Matthew Sontheimer
Traveling Without Moving

Talley Dunn Gallery
June 15 – August 10, 2019

Language, visual information, and their many vehicles are at the center of Traveling Without Moving. For example, the four-part collage Esther McCoy Remix makes a study of the eponymous architectural historian’s writings. Sontheimer collages McCoy’s words into a kind of free-verse meditation, anchored by the repeated image of two boys building a sandcastle on the beach. However, this image reveals many instances of appropriation and reinterpretation: each instance of appropriation becomes a layer separating the viewer from the image and distorting our experience of it. While the interaction of fragmentary text and image in this work is evocative in and of itself, the presence of a framed bibliography as the fourth element of the drawing further enriches things. By naming his sources, Sontheimer draws attention to them—yet this brings us no closer to parsing the origins of his text or deciphering its internal logic.

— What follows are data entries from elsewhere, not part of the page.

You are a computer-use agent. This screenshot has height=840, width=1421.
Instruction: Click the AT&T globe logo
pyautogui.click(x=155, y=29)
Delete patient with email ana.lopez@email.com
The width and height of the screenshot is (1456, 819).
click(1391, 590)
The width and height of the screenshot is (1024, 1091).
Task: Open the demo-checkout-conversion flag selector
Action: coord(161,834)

This exploration of texts continues with photographs that record the artist’s own accumulation of reading material yet-to-be consumed. In The Face of Looked at Mountain, Sontheimer’s pile of books becomes a monument to the material presence of texts, while the information they contain remains inaccessible. Meanwhile, the site-specific wall installation Traveling Without Moving comments on the internet as a mediator of lived experience. The installation makes present the vast amount of data that result from continual online searches, the way we navigate and experience the world in the age of the internet. Other works in the exhibition include a narrative exercise in numerology that is autobiographical, yet opaque, and an imagined fantasy connected to Sontheimer’s experience of tinnitus.